### Page excerpt
Carl Menger and the Austrian School of Economics (1929)
Carl Menger and the Austrian School of Economics (1929)(Translated by Albert Zlabinger)
On the day of the dedication of the memorial to Carl Menger in the arcade of the University of Vienna, it is only fitting to take a look at the work which the Austrian School of Economics, founded by Carl Menger, has produced. It is not a eulogy to dead and past things. Even if the men who have produced it have passed away, their work continues to live and has become the basis for all scientific endeavors in economic theory. No economic thinking can occur today without building on the basis of what Menger and his school have taught. It is generally accepted that the beginning of a new era in the history of our science is marked by the first scientific appearance of Menger on the scene with his Grundsätze der Volkswirtschaftslehre [Principles of Economics] published in 1871.
No other place is better suited for an attempt to provide a short overview for the general audience on the works of the Austrian School of economics than in the columns of the Neue Freie Presse. This is because Carl Menger himself and all the others who can be counted among the older Austrian school in the narrower or broader sense (Eugen v. Böhm-Bawerk, Friedrich Wieser, Robert Zuckerkandl, Emil Sax, Robert Meyer, Johann Komorzynski, Rudolf Auspitz, Richard Lieben), have spoken out again and again in the Neue Freie Presse in order to discuss economic issues of the day or to report about the results of the theoretical research.
I
The historical starting point of scientific economics is the idea suggested by the Physiocrats in France and the Scotsmen David Hume and Adam Smith, that prices, wages, and interest rates are clearly determined by the market situation or at least within certain limits and that the market price functions as the regulator of production. Where earlier men saw only randomness and arbitrariness, they recognized a process of regularity. The classical school of economics whose contributions culminated in the work of David Ricardo, made it its task to develop catallactics, the science of exchange and income, into a complete system.

### Exercise requirements
(1) According to the Carl Menger essay, in what year was Menger's Grundsätze der Volkswirtschaftslehre published?
(2) Please rewrite the Carl Menger essay starting at "No other place" and ending at "the theoretical research.", substituting "daily press" for every "Neue Freie Presse".

### Material shown
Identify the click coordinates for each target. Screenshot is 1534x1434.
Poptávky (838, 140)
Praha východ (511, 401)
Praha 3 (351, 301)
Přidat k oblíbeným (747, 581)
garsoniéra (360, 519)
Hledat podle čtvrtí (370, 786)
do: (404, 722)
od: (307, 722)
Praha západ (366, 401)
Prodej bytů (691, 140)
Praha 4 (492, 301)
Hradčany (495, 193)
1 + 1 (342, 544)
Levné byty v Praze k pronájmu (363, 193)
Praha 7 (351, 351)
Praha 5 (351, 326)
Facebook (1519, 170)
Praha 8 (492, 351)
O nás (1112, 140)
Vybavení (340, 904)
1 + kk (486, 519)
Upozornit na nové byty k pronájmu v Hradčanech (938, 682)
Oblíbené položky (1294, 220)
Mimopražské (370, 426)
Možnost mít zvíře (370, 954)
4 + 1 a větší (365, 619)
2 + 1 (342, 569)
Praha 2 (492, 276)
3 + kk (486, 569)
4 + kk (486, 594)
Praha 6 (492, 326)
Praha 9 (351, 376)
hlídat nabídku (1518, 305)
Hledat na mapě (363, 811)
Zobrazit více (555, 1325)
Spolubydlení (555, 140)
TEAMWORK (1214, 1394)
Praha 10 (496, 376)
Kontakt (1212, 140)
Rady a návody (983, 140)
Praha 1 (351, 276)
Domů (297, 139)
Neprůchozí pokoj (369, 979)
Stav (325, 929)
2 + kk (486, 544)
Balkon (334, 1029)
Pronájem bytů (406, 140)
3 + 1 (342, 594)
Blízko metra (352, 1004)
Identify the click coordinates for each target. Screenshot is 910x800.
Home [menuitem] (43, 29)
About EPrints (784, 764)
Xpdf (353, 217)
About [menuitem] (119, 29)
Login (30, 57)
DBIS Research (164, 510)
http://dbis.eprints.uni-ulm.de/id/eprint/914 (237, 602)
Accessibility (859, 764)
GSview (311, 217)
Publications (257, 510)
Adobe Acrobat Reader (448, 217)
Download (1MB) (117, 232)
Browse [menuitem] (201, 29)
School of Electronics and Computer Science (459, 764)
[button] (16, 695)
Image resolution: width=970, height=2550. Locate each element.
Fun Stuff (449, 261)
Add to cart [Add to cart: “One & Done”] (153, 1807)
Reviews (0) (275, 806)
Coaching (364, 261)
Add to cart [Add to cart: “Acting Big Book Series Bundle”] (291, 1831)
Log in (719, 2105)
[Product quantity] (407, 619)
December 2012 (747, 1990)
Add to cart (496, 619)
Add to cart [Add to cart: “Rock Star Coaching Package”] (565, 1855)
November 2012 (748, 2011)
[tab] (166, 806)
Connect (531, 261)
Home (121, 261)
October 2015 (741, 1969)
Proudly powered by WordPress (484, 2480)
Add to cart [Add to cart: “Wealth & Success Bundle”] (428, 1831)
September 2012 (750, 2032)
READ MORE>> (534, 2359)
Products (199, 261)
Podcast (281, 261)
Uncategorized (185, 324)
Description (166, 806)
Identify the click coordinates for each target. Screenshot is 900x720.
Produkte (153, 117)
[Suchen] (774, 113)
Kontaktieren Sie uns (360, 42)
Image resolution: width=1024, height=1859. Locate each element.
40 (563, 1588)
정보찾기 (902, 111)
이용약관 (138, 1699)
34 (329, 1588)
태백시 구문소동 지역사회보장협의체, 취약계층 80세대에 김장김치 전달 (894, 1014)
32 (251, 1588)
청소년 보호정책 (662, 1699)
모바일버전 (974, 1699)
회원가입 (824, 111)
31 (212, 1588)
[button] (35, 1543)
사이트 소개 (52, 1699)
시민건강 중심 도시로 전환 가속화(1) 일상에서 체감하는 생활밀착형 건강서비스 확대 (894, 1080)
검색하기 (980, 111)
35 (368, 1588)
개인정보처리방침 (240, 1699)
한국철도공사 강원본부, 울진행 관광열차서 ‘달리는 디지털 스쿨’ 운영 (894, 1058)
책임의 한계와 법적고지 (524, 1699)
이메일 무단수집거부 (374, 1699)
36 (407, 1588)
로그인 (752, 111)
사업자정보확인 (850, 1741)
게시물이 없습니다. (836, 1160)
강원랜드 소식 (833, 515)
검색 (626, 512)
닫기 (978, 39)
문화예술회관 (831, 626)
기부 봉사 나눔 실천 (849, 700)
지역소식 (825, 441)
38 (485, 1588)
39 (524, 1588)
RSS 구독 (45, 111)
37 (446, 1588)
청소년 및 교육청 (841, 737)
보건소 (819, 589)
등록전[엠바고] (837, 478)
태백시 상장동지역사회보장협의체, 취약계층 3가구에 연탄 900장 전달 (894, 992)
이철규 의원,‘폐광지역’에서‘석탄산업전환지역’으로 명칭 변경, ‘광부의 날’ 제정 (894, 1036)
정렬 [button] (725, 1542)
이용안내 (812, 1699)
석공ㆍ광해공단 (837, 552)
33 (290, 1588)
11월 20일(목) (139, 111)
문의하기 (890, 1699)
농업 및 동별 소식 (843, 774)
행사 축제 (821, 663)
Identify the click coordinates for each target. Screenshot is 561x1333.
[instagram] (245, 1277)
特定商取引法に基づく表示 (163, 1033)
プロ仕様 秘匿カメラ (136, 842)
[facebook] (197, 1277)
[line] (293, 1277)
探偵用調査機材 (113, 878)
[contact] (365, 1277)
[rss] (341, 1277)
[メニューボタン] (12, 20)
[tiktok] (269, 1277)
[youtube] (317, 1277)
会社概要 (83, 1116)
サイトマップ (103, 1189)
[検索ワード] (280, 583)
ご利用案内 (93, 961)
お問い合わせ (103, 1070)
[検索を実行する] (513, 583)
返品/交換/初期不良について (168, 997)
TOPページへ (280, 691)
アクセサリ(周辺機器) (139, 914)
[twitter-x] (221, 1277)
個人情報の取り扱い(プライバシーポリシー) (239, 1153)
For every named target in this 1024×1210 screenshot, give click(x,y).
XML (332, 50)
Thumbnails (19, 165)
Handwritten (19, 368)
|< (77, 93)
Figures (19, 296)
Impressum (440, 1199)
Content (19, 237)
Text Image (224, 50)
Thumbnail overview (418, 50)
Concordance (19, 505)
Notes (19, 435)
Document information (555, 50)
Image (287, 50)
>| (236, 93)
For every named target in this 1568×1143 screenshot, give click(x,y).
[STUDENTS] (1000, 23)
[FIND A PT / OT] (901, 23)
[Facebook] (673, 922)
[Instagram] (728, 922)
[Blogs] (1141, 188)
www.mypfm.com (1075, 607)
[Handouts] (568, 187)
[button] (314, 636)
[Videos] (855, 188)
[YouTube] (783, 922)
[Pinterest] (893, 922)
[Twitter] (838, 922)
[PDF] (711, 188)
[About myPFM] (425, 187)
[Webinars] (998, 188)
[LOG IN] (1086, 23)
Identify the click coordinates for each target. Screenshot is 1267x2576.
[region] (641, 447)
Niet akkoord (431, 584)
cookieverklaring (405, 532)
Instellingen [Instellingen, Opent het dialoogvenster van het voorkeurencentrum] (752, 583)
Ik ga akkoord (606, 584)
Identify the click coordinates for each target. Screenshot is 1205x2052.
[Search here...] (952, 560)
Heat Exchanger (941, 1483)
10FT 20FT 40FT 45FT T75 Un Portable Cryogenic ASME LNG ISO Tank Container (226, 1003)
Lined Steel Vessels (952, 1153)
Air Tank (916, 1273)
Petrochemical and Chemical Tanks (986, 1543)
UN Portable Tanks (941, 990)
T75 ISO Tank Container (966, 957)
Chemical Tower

### Results for each task
(1) 1871

(2)
No other place is better suited for an attempt to provide a short overview for the general audience on the works of the Austrian School of economics than in the columns of the daily press. This is because Carl Menger himself and all the others who can be counted among the older Austrian school in the narrower or broader sense (Eugen v. Böhm-Bawerk, Friedrich Wieser, Robert Zuckerkandl, Emil Sax, Robert Meyer, Johann Komorzynski, Rudolf Auspitz, Richard Lieben), have spoken out again and again in the daily press in order to discuss economic issues of the day or to report about the results of the theoretical research.